Chelsea Manning recovering after suicide attempt in jail, lawyers say - thrownaway954
https://www.cnn.com/2020/03/12/politics/chelsea-manning-suicide-attempt-virginia-jail/index.html
======
somesortofsystm
Chelsea should be out, enjoying herself under the sun.

Hers is a generation that will inherit the debt of American war crimes, and it
is an utter tragedy that things are going down like this.

It is a real modern travesty; to consider how extremely dire the situation is,
the dead public silence vis a vis military war-crimes, versus what Chelsea is
going through.

By what righteous metric can a society that allows such an injustice to happen
be allowed to continue to keep its secrets?

Challenge the narrative and either you get justification for mass-murder,
downright hostility from folks who cannot brook a challenge to the military
hegemony, or outright ignorance and pleas of victim-hood.

So-called western moral authority is torn to shreds - but the interesting
thing is, if the West is to step back from the precipice and face the truth,
then Chelsea is going to be a part of that, too.

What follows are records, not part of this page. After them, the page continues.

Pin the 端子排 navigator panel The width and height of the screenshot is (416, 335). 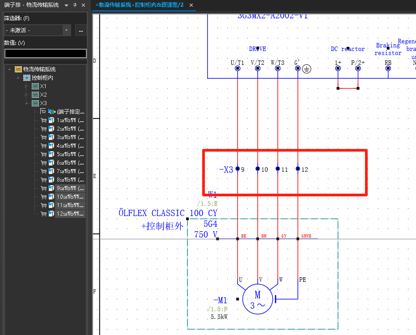(x=75, y=5)
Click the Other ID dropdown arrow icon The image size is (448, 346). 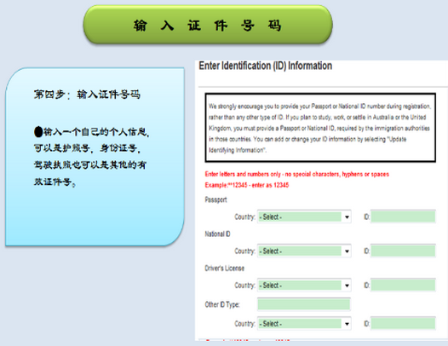pyautogui.click(x=347, y=324)
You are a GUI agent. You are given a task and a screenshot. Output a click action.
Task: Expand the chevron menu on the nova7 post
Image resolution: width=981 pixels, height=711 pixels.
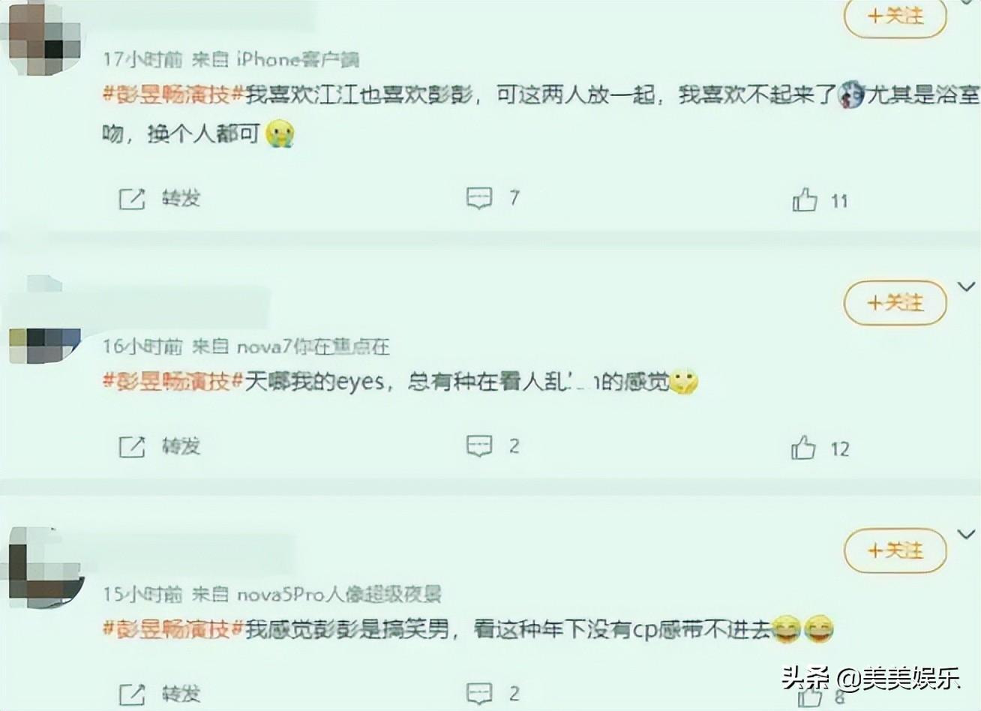[967, 287]
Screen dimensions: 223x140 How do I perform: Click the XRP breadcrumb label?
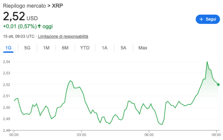[58, 6]
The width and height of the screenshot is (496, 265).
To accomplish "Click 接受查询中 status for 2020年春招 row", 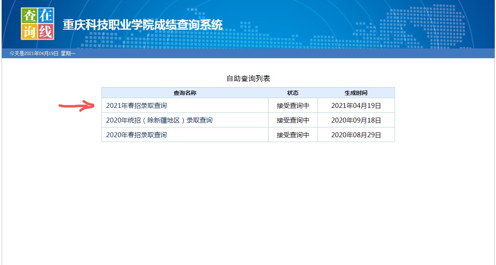I will [x=293, y=135].
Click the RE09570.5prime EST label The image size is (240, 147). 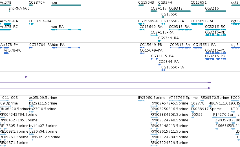click(x=215, y=98)
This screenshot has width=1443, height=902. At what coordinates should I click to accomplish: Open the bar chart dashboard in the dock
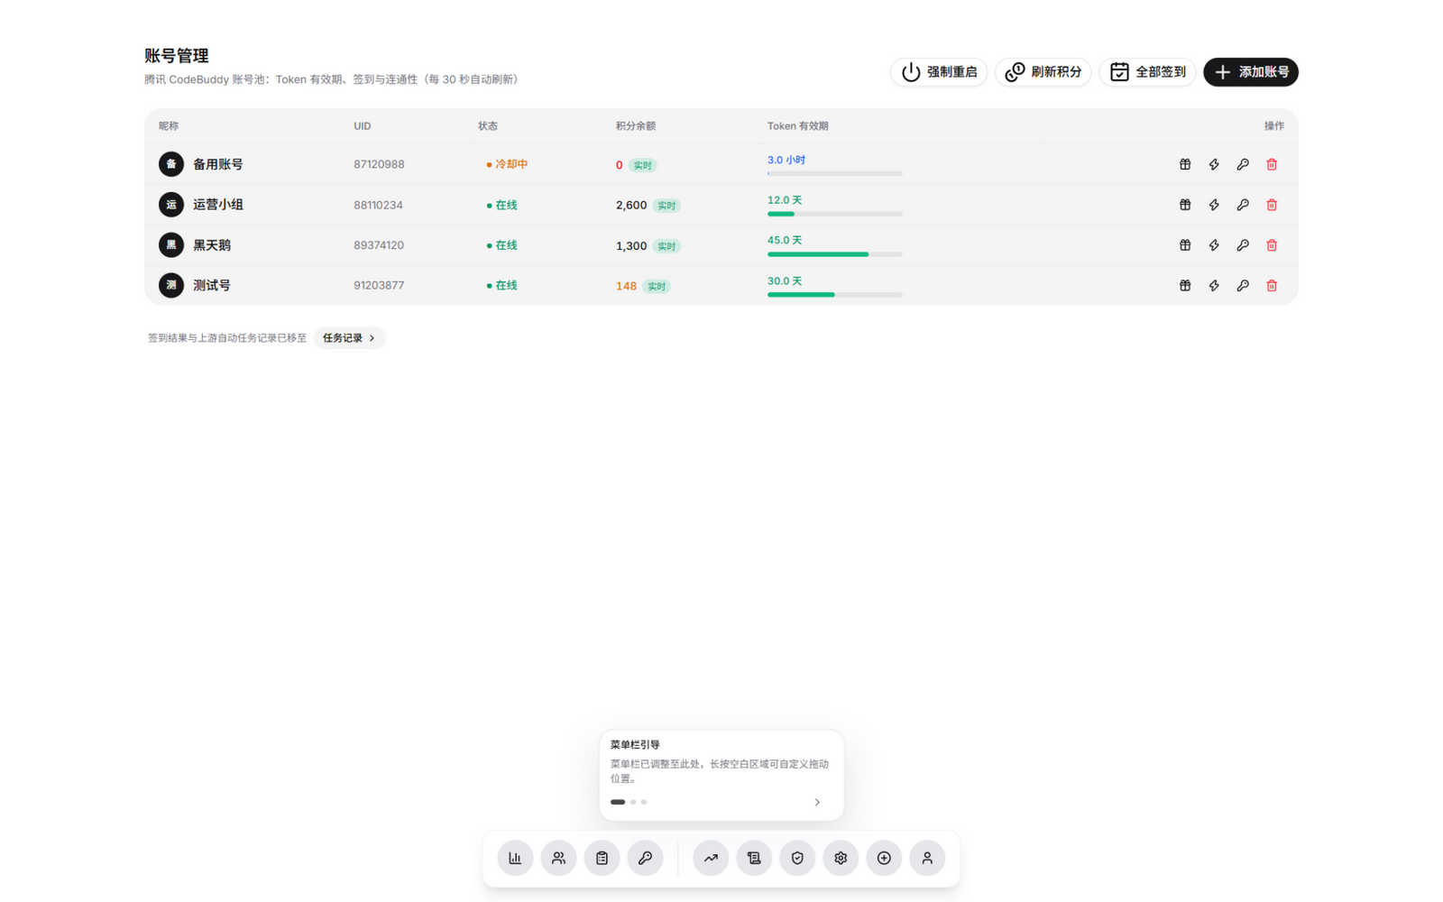pos(515,858)
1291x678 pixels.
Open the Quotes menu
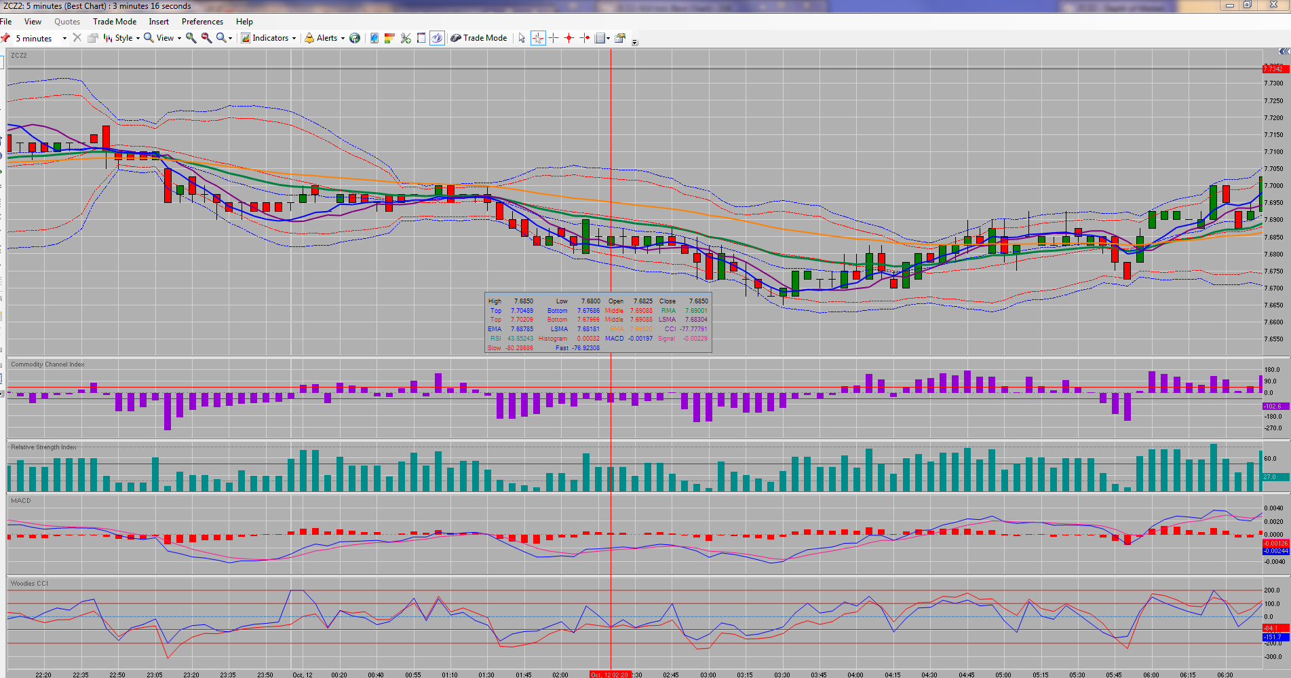click(x=67, y=22)
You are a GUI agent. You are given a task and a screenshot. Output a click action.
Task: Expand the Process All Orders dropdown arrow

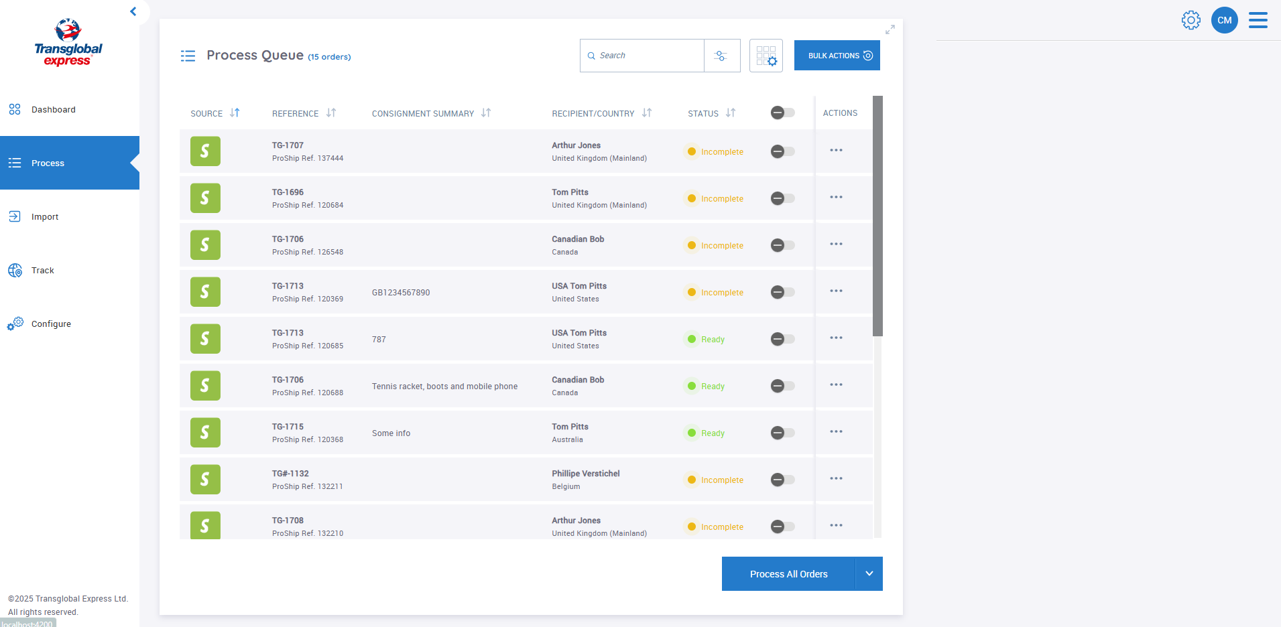pyautogui.click(x=869, y=574)
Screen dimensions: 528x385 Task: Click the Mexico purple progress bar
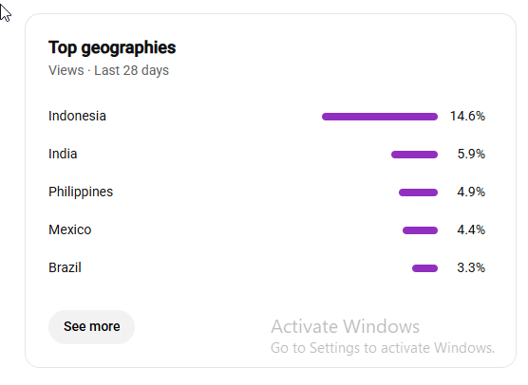point(421,230)
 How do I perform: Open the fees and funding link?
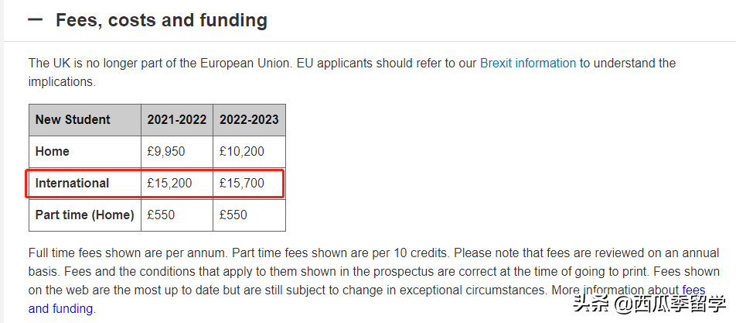(693, 290)
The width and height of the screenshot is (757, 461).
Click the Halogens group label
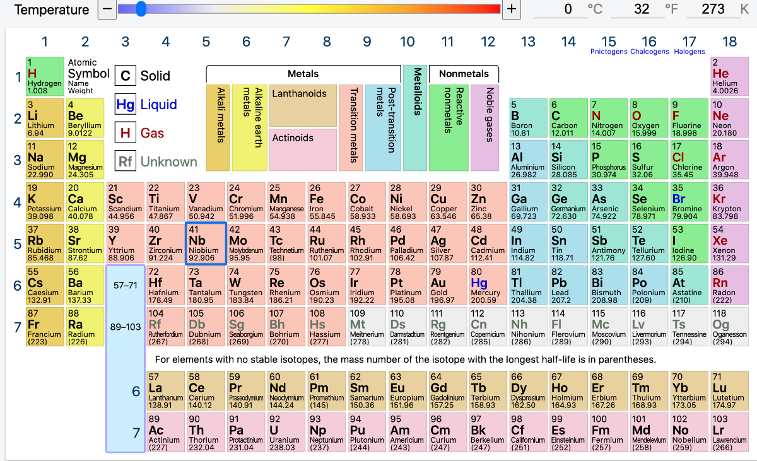[x=690, y=52]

Her pardon is the only appropriate way forward, followed by proper justice for
the real crimes against humanity that were committed by her colleagues, in the
name of their families.

Chelsea's release, as well as Julian's, would most definitely be the _only_
way for things to turn around, for the generation that will inherit these
debts is not easily going to forgive these deeds.

The leaks will continue.

Especially since the very real, extraordinarily catastrophic war crimes have
continued to happen, and there is _still_ not an appropriate level of
responsibility for the situation. There is ZERO Justice for the victims.

Just how long we are going to be distracted by puppets until we start jailing
our very real war criminals? Assange and Manning being pardoned has to happen.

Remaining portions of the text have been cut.